C & O Holdings, part of Olympia Companies in Las Vegas, are owners and planned future developers of 5,317 acres in parcels A and H in the Lincoln County Land Act, commonly referred to as Toquop, located at the extreme southeast corner of Lincoln County.
C &O is seeking to develop their land called Lincoln Highlands, and Las Vegas attorney Ed Lubbers, and company vice-president of planning Chris Armstrong gave an update on the development project and options to the Lincoln County Board of County Commissioners Sept. 16.
Lubbers said land prices are starting to go up there, “and the need for us to sell is going to start picking up again. Based on what we see in the current recovery, we could begin to anticipate closings on houses in that property in 2018, and by fall of 2023 have as many as 5,000 units there, with a population of about 9,000 if it were adults-only housing. If not restricted to adults only, the population could be as many as 12,200.”
C & O has created an ordinance to create a township in their development and form interlocal agreements between Lincoln County and the town for recreation and the building department for traffic and drainage.
What remains to be done, Lubbers said, was to have interlocal agreements between the town and the City of Mesquite for sewer services, and with the Lincoln County Water District as the water provider. Other agreements also need to be worked out for fire protective services, garbage, ambulance, telephone and cable.
He hoped there would not be a problem with sewer capacity that would limit the number of units that could be built and wanted to be involved in the discussions.
Talks still need to be held with the County School district for what schools would be needed, and with the Sheriff to find out, “what, if anything, this development means for him and plans on that.”
The plan would be to have as many utility services as possible provided by Lincoln County, so interlocal agreements would be relatively smooth.
He said fire protection and sewer would probably, at first have to come from the City of Mesquite, because of their close proximity to Toquop.
Armstrong said for the same reason, hospital and medical services would likely have to be worked out also with the City of Mesquite, as well as first responder services.
Commissioner Paul Donohue said it was his understanding the County would create the agreements with the City to provide services to the Lincoln Highlands development.
Lubbers felt C & O Holdings needed to have some input on the memorandum of agreements the County might arrive at with the City of Mesquite.
County Water District Manager Wade Poulsen said he understood that the County and the City would work out “a united front in providing the services, and who would be responsible for what.”
The developer, Poulsen said, would then be able to contact the right agency for providing the appropriate service.
During the discussions Donohue mentioned the plan of development between the County and C & O Holdings needs to be revisited, perhaps even perhaps extensively, but did not want to hold up the company from going forward with their development plans.
Planning Director Cory Lytle also cautioned that the County needs to look at many continuing and future questions as well as being aware that in taking on the job of providing a number of the services, including parks and recreation, “Who is going to maintain these things, without burdening the existing citizenry in Lincoln County? A lot of that is really going to have to be looked at.”
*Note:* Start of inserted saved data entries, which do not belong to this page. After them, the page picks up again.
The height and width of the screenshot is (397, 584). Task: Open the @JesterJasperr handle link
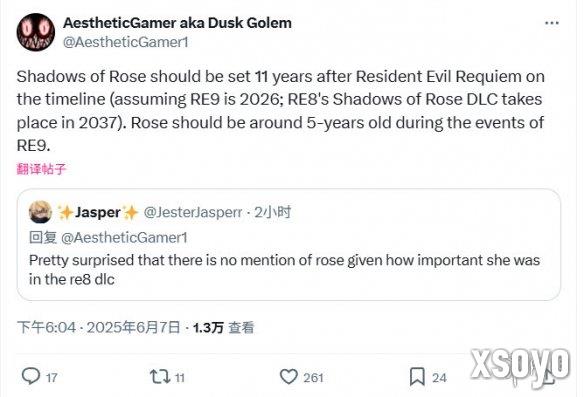[193, 212]
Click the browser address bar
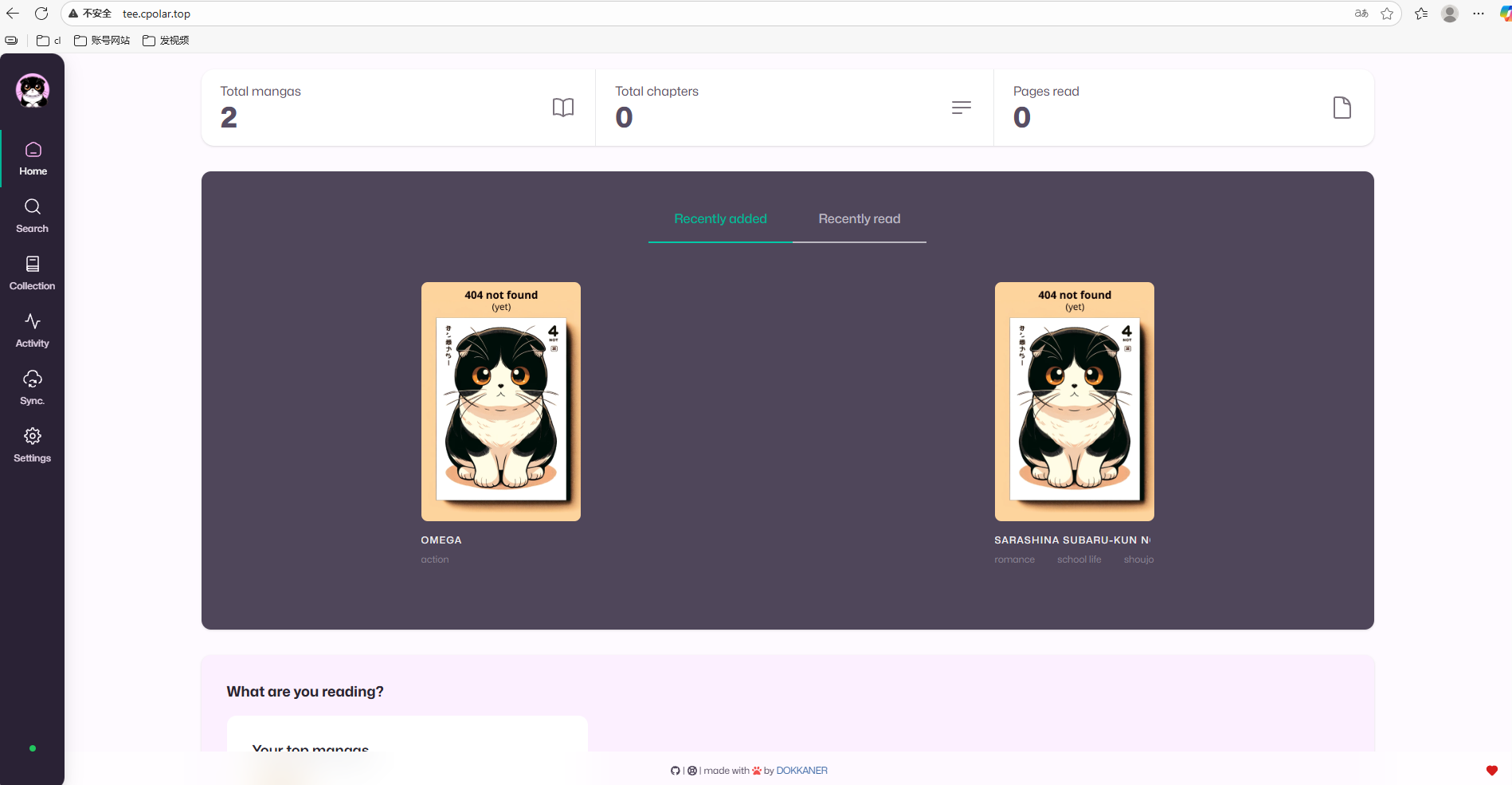The width and height of the screenshot is (1512, 785). [717, 14]
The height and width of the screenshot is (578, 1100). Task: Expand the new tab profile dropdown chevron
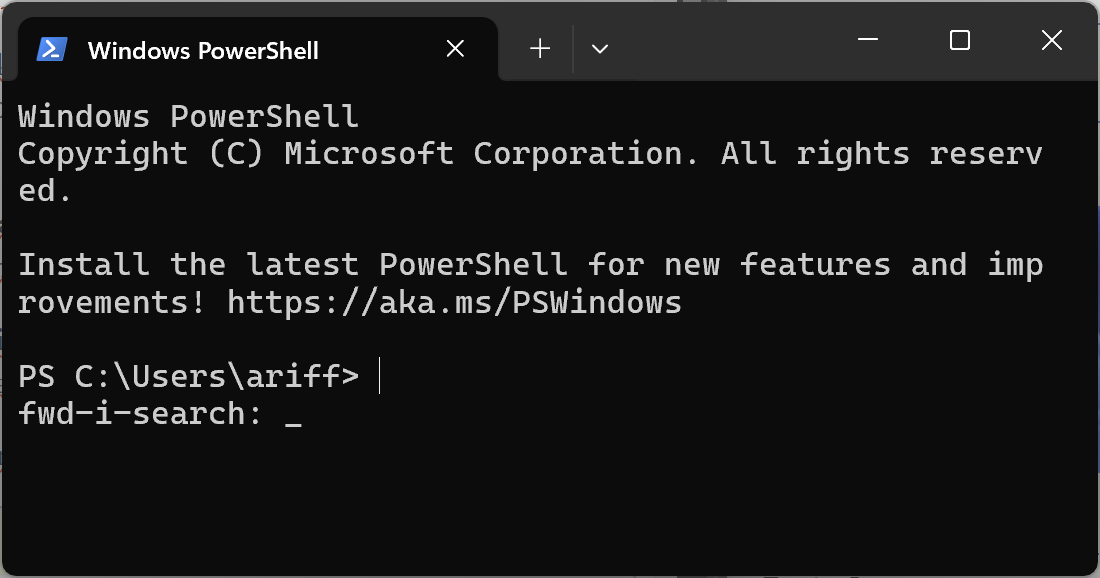[x=600, y=49]
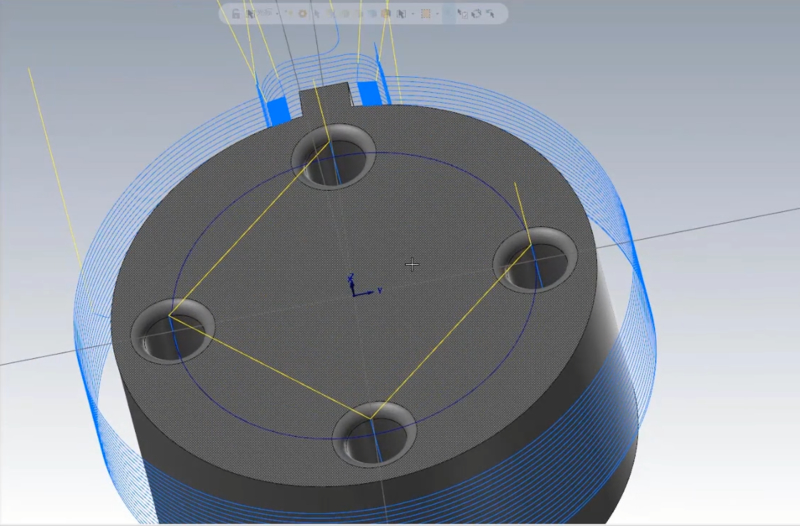Open the dropdown arrow beside the boxed-cursor icon
Viewport: 800px width, 526px height.
pyautogui.click(x=413, y=14)
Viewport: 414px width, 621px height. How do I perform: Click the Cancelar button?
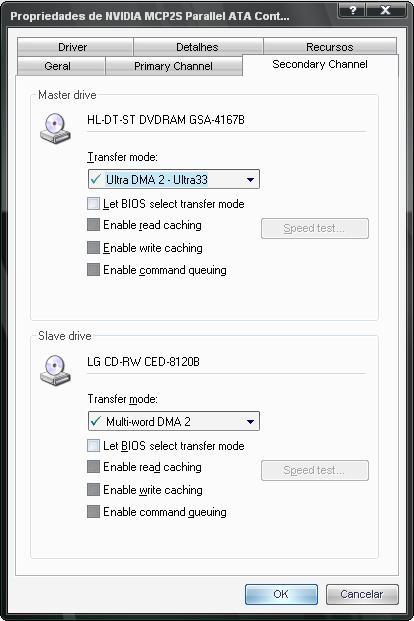coord(362,594)
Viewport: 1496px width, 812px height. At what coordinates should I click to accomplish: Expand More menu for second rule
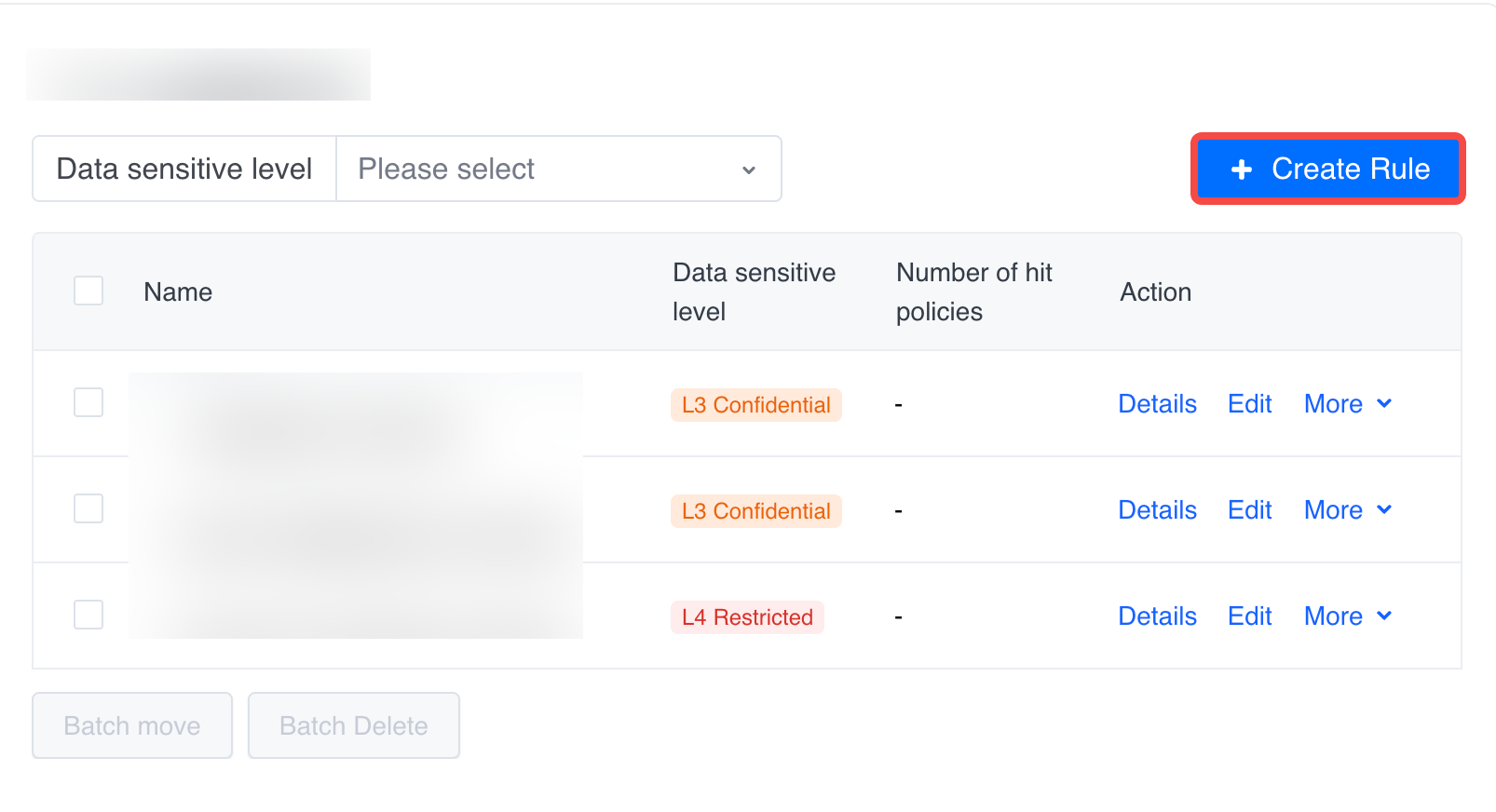point(1347,510)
Lytle also brought up the question of if C & O Holding creates a township on their two parcels, what happens if the developers on the other parcels don’t want to have a town around them?
Lubbers said he could dismiss such an idea, because with the plan C & O Holdings has, “we benefit the others and the other benefit us. This area is going to create a little island within Lincoln County. I don’t see how a nearby owner would be threatened at all by that. It will benefit everybody in the long run.”